__Excerto do documento__:
* * * * * * * * *
Madeira: "ninho de corrupção e viveiro do crime organizado"
25 de fevereiro de 2017"O offshore da Madeira é um sistema que não é escrutinado por ninguém. As autoridades locais fecham os olhos e convidam as máfias para alí lavarem dinheiro a céu aberto". A afirmação é do economista João Pedro Martins, autor do livro "SUITE 605", que conta a história secreta de centenas de empresas que cabem numa sala de 100 m², no offshore da principal ilha do arquipélago português.
O perito na área da fiscalidade tributária reage deste modo à recente investigação publicada pela Bayerischer Rundfunk (BR), rádio televisão pública do Estado federado alemão da Baviera, sobre as consequências do sistema fiscal da Madeira para a economia da ilha.
Na investigação também é citado o nome da Isabel dos Santos, filha do Presidente de Angola, José Eduardo dos Santos, e presidente do Conselho da Administração da petrolífera angolana (Sonangol), cujas empresas têm tentáculos naquela região autónoma de Portugal.
Geografia da corrupção
A Madeira "é um puro ninho de corrupção, um viveiro do crime organizado", afirma João Pedro Martins, para quem a principal ilha do arquipélago, situado no oceano Atlântico, funciona como uma espécie de "bordel tributário para as multinacionais não pagarem impostos".
Segundo o perito português, "o caso (dos negócios) de Isabel dos Santos funciona não só para isso – como com a Sonangol". O econosmista explica que "a Sonangol aqui tem uma diferença; é que tem duas empresas – a Sonaserge e a Sonaserve. Não tem o problema de fuga aos impostos, porque é uma empresa com capital cem por cento do Estado angolano. Tem depois outras questões que são de lavagem de dinheiro".
O autor do livro "SUITE 605" sobre o paraíso fiscal da Madeira adianta que a filha de José Eduardo dos Santos usa para tal a Niara Holding, uma empresa fantasma incorporada na ilha, criada inicialmente com capital social de 6 mil euros.
"É através desta empresa sediada no offshore da Madeira que vai controlar o conglomerado de empresas que estão em Malta e que por sua vez vem colonizar Portugal a nível financeiro. Portanto, Isabel dos Santos detém neste momento uma percentagem significativa de ações em diferentes bancos portugueses, domina a área das telecomunicações e, portanto, o que nós estamos a assistir é uma colonização de dinheiro sujo que está a invadir a nossa economia e que está a estrangular setores vitais de Portugal".
* * * * * * * * *
__O que fazer__:
**A.** Reproduza o trecho do artigo sobre o offshore da Madeira entre "O perito na" e "economia da ilha.", inclusive.
**B.** Transcreva fielmente todas as linhas dos registos, omitindo as imagens.
O artigo e os registos são materiais independentes um do outro.

__Material da tarefa__:
* * * * * * * * *
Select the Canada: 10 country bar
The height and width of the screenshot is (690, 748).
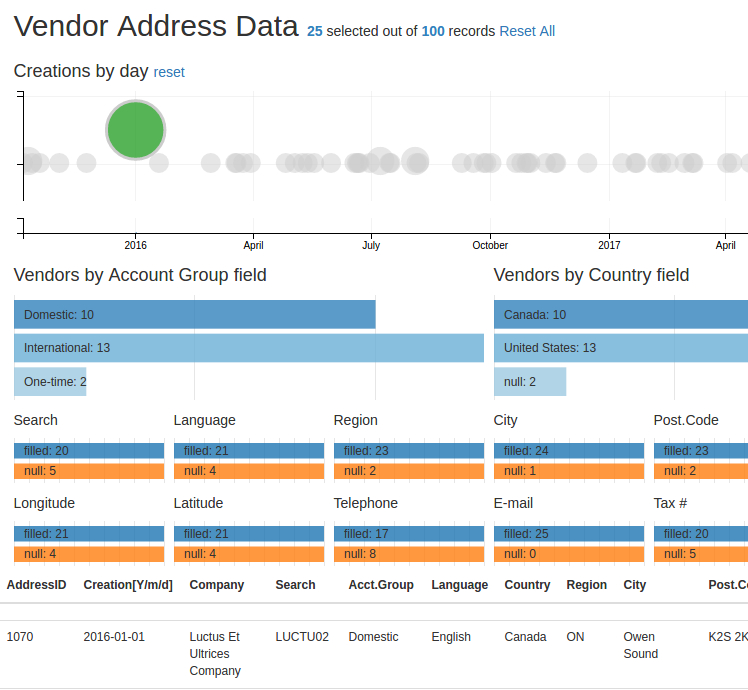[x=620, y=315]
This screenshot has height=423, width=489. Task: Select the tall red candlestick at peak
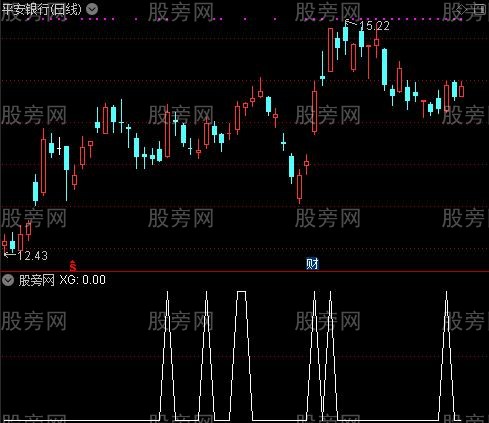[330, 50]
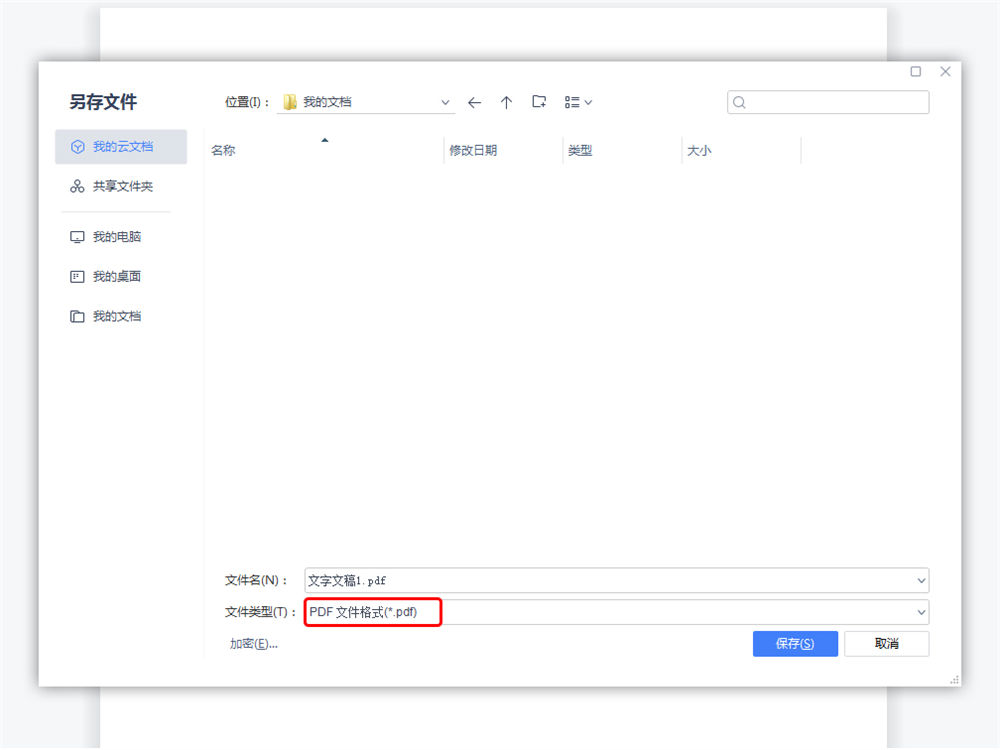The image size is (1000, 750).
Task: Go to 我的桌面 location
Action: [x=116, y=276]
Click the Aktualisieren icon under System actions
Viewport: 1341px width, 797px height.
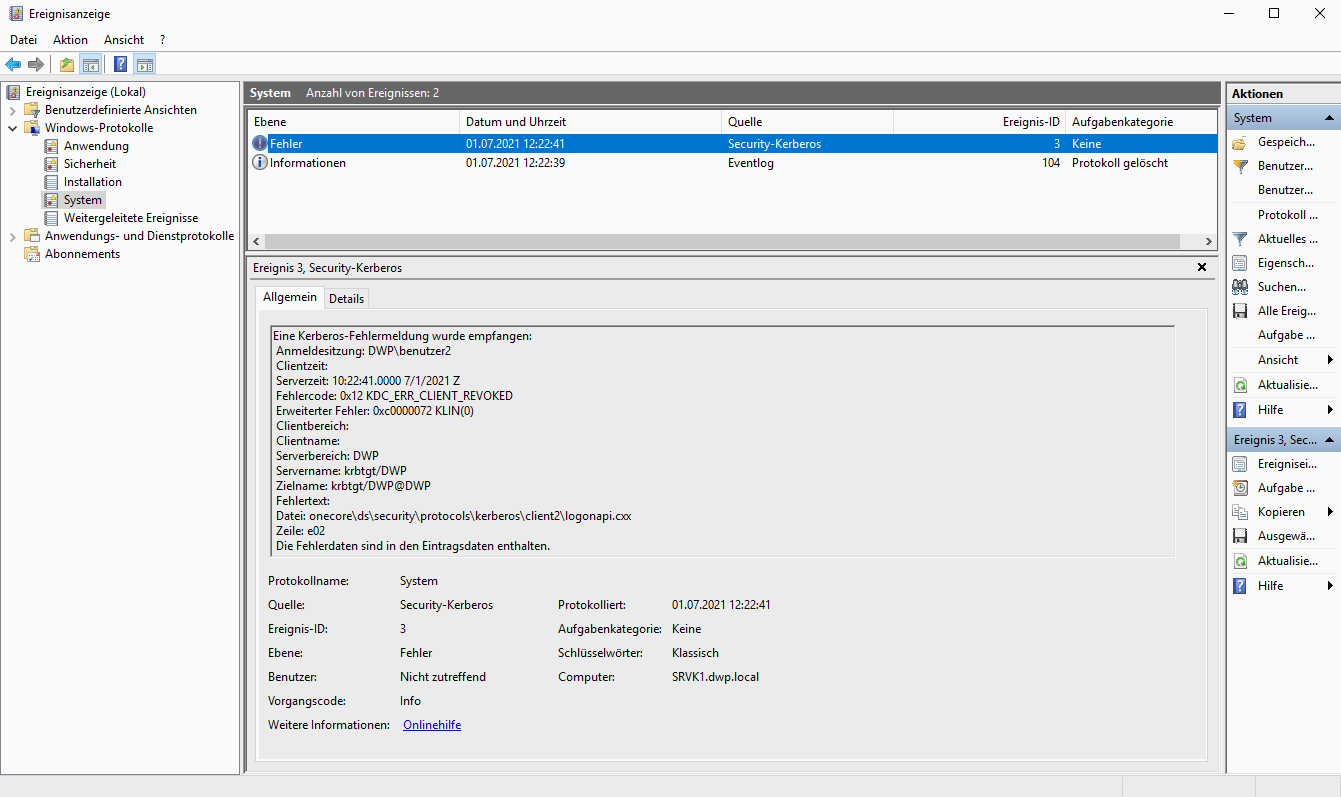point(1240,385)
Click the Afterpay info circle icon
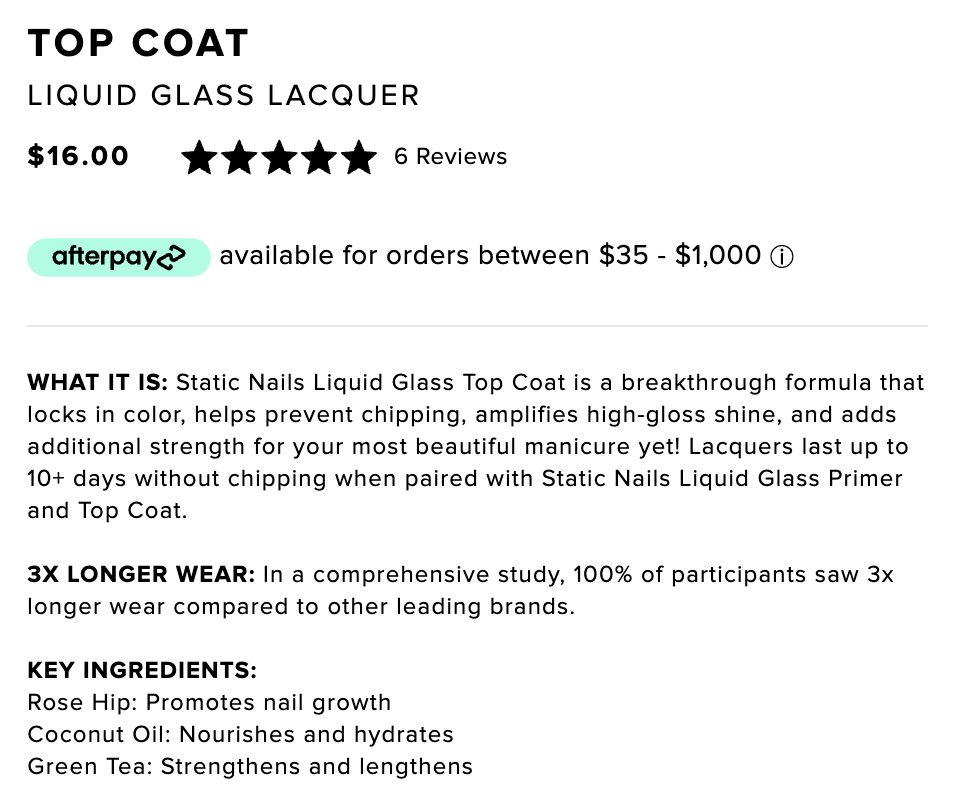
* * * * * * * * *
__Respostas__:
**A.**
O perito na área da fiscalidade tributária reage deste modo à recente investigação publicada pela Bayerischer Rundfunk (BR), rádio televisão pública do Estado federado alemão da Baviera, sobre as consequências do sistema fiscal da Madeira para a economia da ilha.

**B.**
Select the Canada: 10 country bar
The height and width of the screenshot is (690, 748).
[x=620, y=315]
This screenshot has height=423, width=489. Task: Select the tall red candlestick at peak
[330, 50]
The image size is (1000, 750).
Task: Go to 我的桌面 location
Action: [x=116, y=276]
Click the Aktualisieren icon under System actions
Viewport: 1341px width, 797px height.
point(1240,385)
Click the Afterpay info circle icon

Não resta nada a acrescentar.